Cian Hassett, Trade Market Executive, London Office, Bord Bia – The Irish Food Board
The EU27 have formally accepted a UK extension meaning the UK did not leave on the 31st of October. The new extension will now end on the 31st of January 2020. There will be a general election taking place on the 12th of December.
Bord Bia are still actively attending various conferences to keep up to date with any developments surrounding the continuity of trade with the UK. Bord Bia advises clients to continue their no-deal Brexit planning, as many of those plans will be applicable even in the case of the UK leaving with a deal.
Food Labelling Update
Bord Bia sat in on an FDF webinar recently on the aspect of food labelling post-Brexit. Some of the key points from the webinar were:
What does Brexit mean for food labeling?
- UK food labelling law currently relates to EU law. These regulations will carry over from the point of exit as agreed upon by the EU Withdrawal Act in 2018.
- The UK government, in theory, could introduce changes to these requirements. However, changes to most food labelling regulations after a new deal are unlikely.
Food Information for Consumers Regulation (EU FIC)
- Responsibility of information rests with Food Business Operator (FBO) under whose named food is marketed or imported into the EU. The name and address of FBO need to be included in the labelling of products going into the UK.
- The Country of Origin also needs to be included on the food labels as EU law requires mandatory labelling requirements for frozen beef, veal, pigs, sheep, goats and poultry honey, fruit and veg. fish and organic products.
- Certain products with Protected Geographical Identifications (PGI’s) will still need to be defined.
Products of Animal Origin
- The UK food standards agency have introduced labeling changes including health and identification marks.
- EU law does not allow to have two establishments on labelling e.g. EU and 3rd country.
- UK labeling will not be accepted in the EU as it is not identified as 2 digit country code. However, GB or UNITED KINGDOM labelling will be accepted.
Products of Plant Origin
- The majority of plant and plant products coming from the EU will continue to move freely in no-deal according to the Brexit readiness report.
- If the UK leaves in a no-deal scenario, labelling must adhere to EU labelling law.
- The FSAI stated that a UK address alone will not count on pre-packed food as the UK in no-deal will be 3rd country so an EU address must be included.

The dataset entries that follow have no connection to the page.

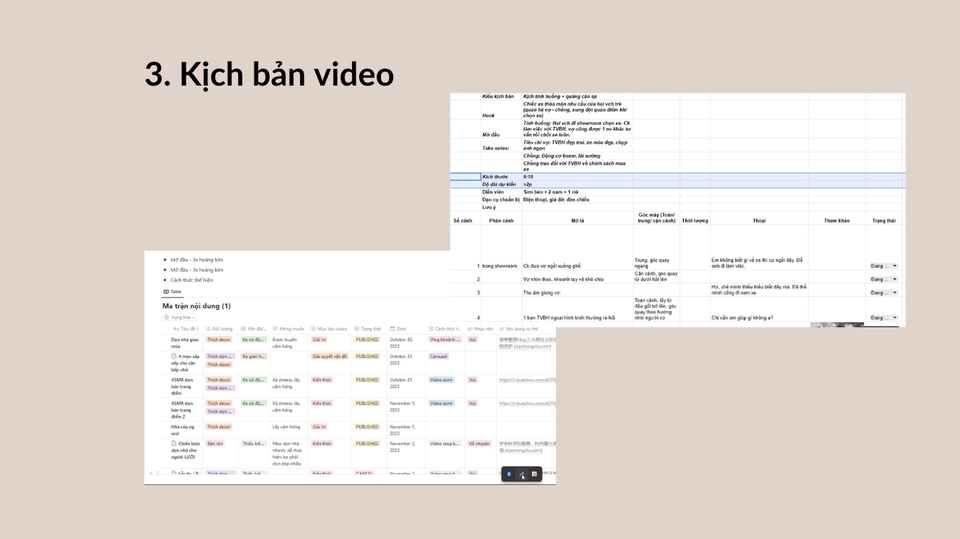Expand the second 'Mở đầu - 3s hoàng kim' toggle
960x539 pixels.
[x=166, y=270]
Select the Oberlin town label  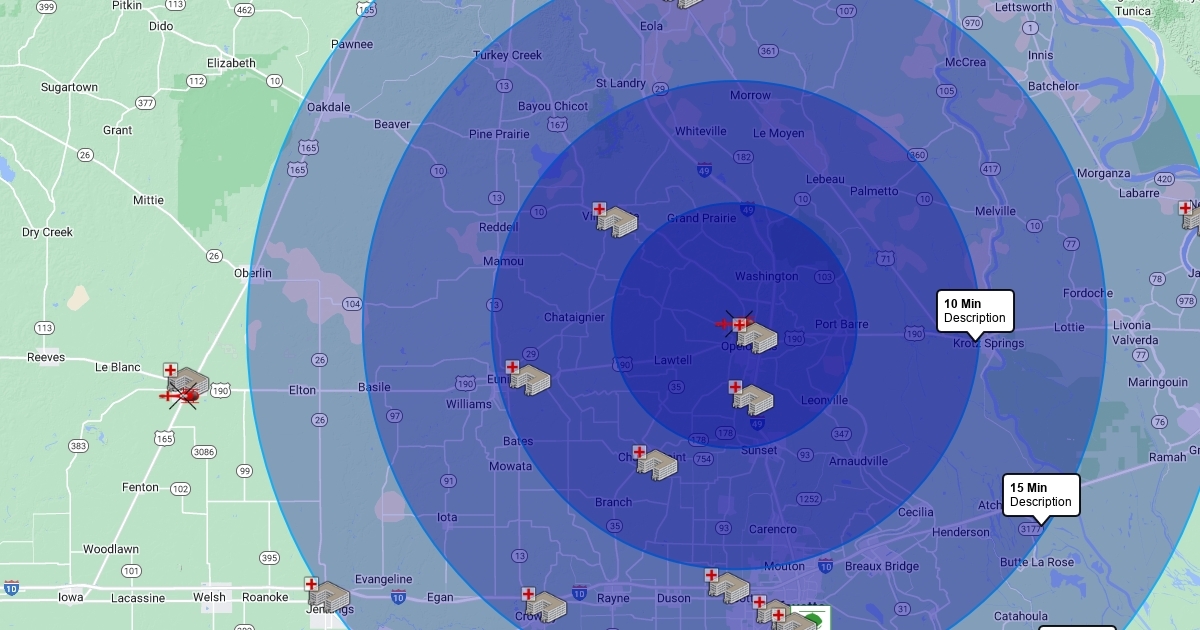252,273
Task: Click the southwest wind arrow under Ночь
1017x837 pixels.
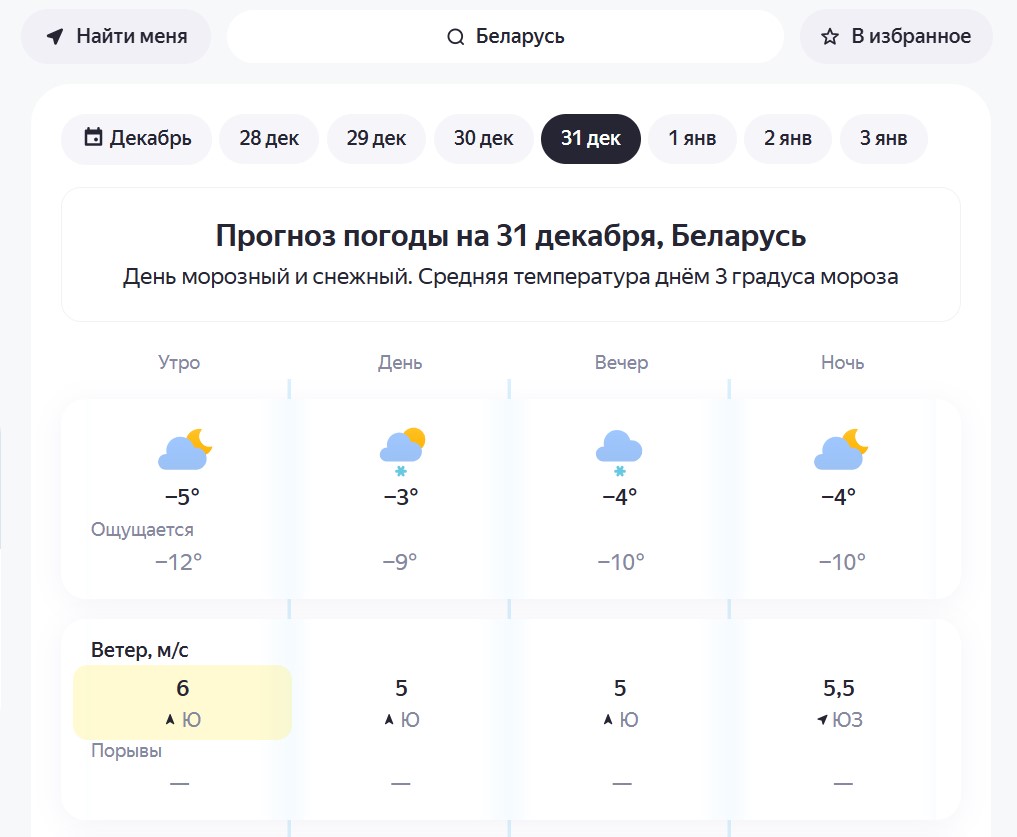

Tariff Quota Briefing from HMRC
In the no-deal tariff policy, the quotas for beef and poultry entering the UK will be on a first-come-first-served basis. HMRC outlined the process:
- In the EU each individual TQ is governed by a European Commission or Council Regulation/Decision, which will specify the exact requirements and the opening quantity available under the TQ first come first served. These include the right classification of goods, maximum quantity allowed under the quota, limitations and more as stated by IMTA
- In the UK, the HMRC Customs Tariff Quota Unit (CTQU) administers the first come first served TQ system in the UK. It publishes and revises the details given about TQs in the tariff and informs the trade via updates to CHIEF among many other functions.
How the System works
- According to the HMRC, you need not claim a TQ when importing your goods. In particular, HMRC would suggest that you do not claim a TQ if there is a lower or the same rate of duty available under:
- other preference arrangements
- an import duty suspension
- If, however, you want to take advantage of the rate of duty available under the TQ, you must make a claim. HMRC will not give you the TQ relief automatically. You can also make a claim after your goods have been imported if the TQ is still available.
- In order to claim a TQ, it is advised that companies should follow the normal procedures for the entry of imported goods outlined under the UK Trade Tariff.
- Claims are not guaranteed to be accepted as the TQ could be exhausted. If they are accepted, HMRC aim to adjust any security provided or repay any duty overpaid within 30 working days.
December 12th – General Election.
January 31st, 2020 – Current deadline for the UK to leave the EU.